Suele darse en una minoría –> 5 – 10% de la población y es común que aparezca en personas jóvenes menores de 30 años .
Este tipo de diabetes se denomina como insulinodependiente, con lo cual, el tratamiento recomendado es inyectarse insulina vía subcutánea.
Por último, hacer referencia a que la complexión del afectado suele ser delgada.

Insulina
Está muy bien explicar que el organismo destruye las células del páncreas que fabrican la insulina, pero sino sabemos a ciencia cierta, qué función tiene esta hormona, no tenemos todas las variables de la ecuación.
La función que ejerce la insulina en nuestro organismo es principalmente la de promover la movilización de la glucosa, aminoácidos y ácidos grasos de la sangre hacia las células de los tejidos.

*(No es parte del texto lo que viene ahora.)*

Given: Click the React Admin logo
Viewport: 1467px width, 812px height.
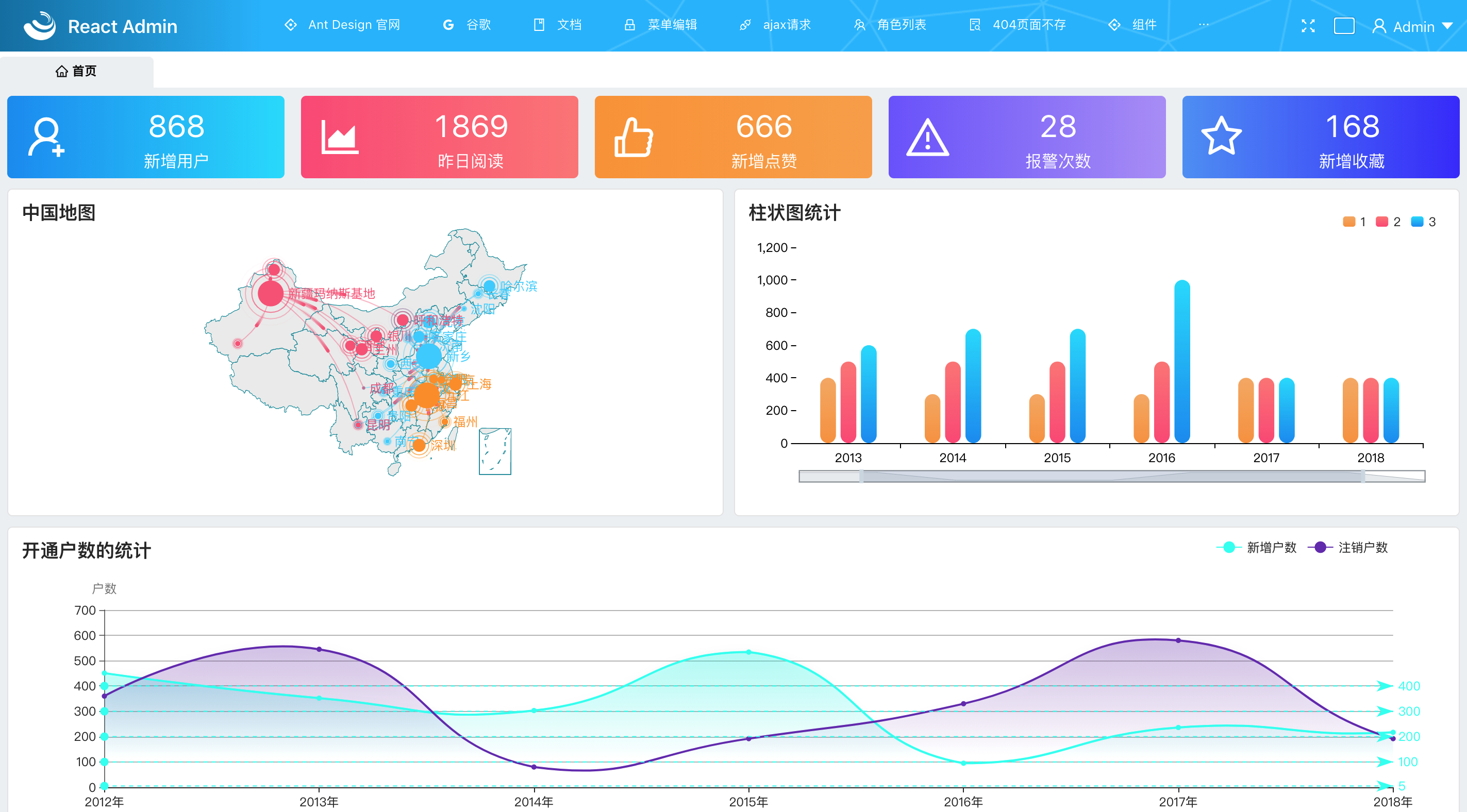Looking at the screenshot, I should tap(40, 26).
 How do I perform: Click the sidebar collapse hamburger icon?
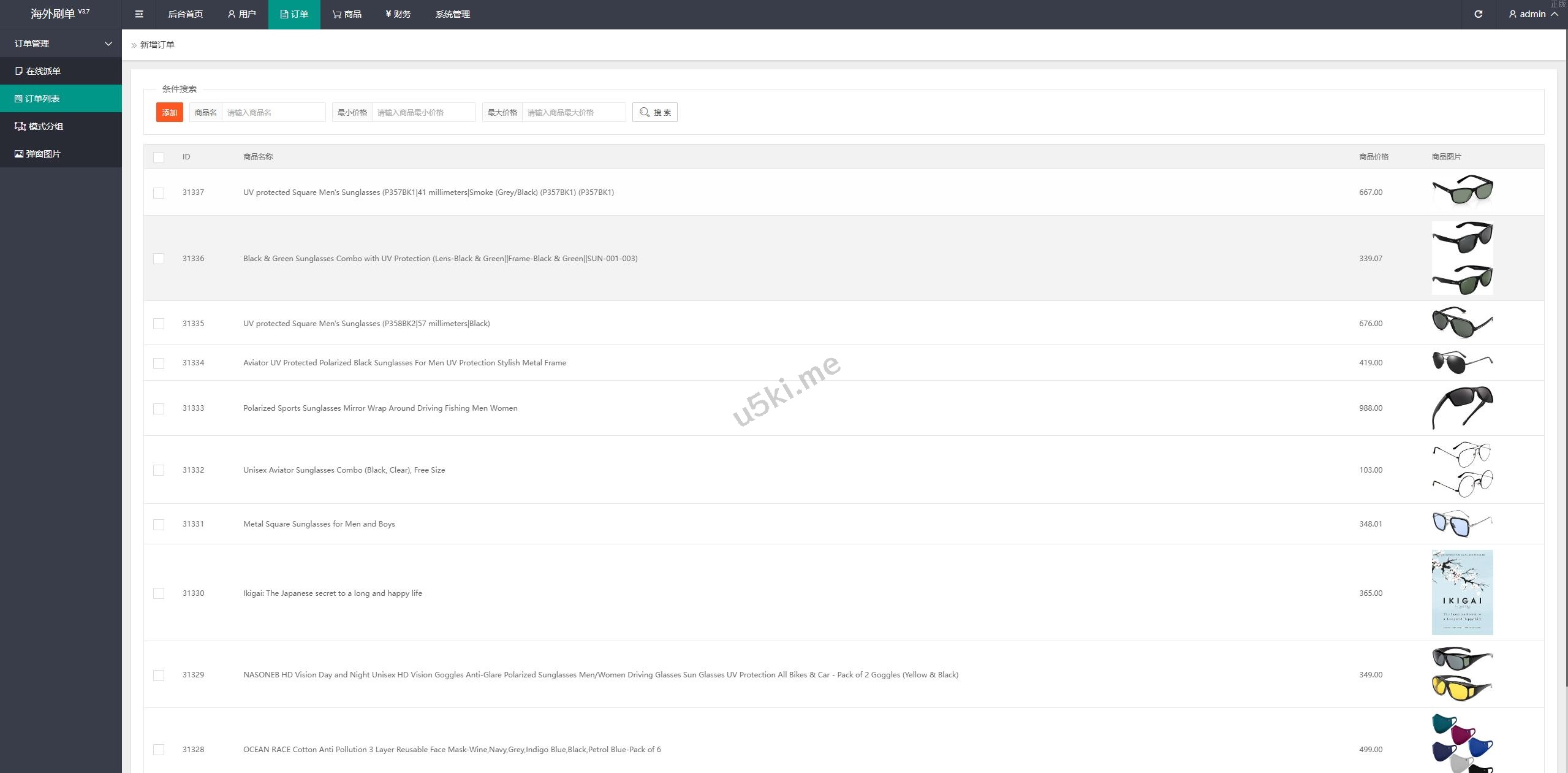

Como se puede observar esta hormona es fundamental para el control del metabolismo, ya que no sólo se encarga de los glúcidos, sino también de las proteínas y las grasas.

 

Diabetes Mellitus II
La diabetes mellitus tipo 2, suele darse como consecuencia de un problema, denominado resistencia a la insulina. Esta resistencia provoca que se produzca una mayor cantidad de insulina para compensar en cierta medida la menor eficacia de la insulina, de este modo el páncreas se sobrecarga y es cuando aparece este tipo de diabetes.
La diferencia principal entre ambas diabetes, es que en la diabetes tipo 2, el páncreas todavía segrega insulina, el problema es que ésta no tiene toda la eficacia que debería, mientras que en la diabetes tipo 1 el páncreas no es capaz de segregar insulina, puesto que el sistema inmunológico está atacando a sus células beta.
La población afectada por esta diabetes es de 85 – 90% y suele presentarse en personas adultas.
La diabetes tipo 2 está catalogada como no insulinodependiente, así que el tratamiento inicial es por vía oral mediante comprimidos, sin embargo, un mal control de la misma puede derivar en el uso de insulina.
Las personas diagnosticadas con esta patología suelen presentar obesidad.

Mi recomendación tanto si no tienes diabetes como sobre todo si te han diagnosticado prediabetes (para mí tener la glucosa basal a 126 mg/dl, no es diabetes, yo no me sometería a ningún tratamiento), es seguir una alimentación equilibrada y sana, además de caminar todos los días media hora, no es necesario realizar ejercicio extenuante para estar sano.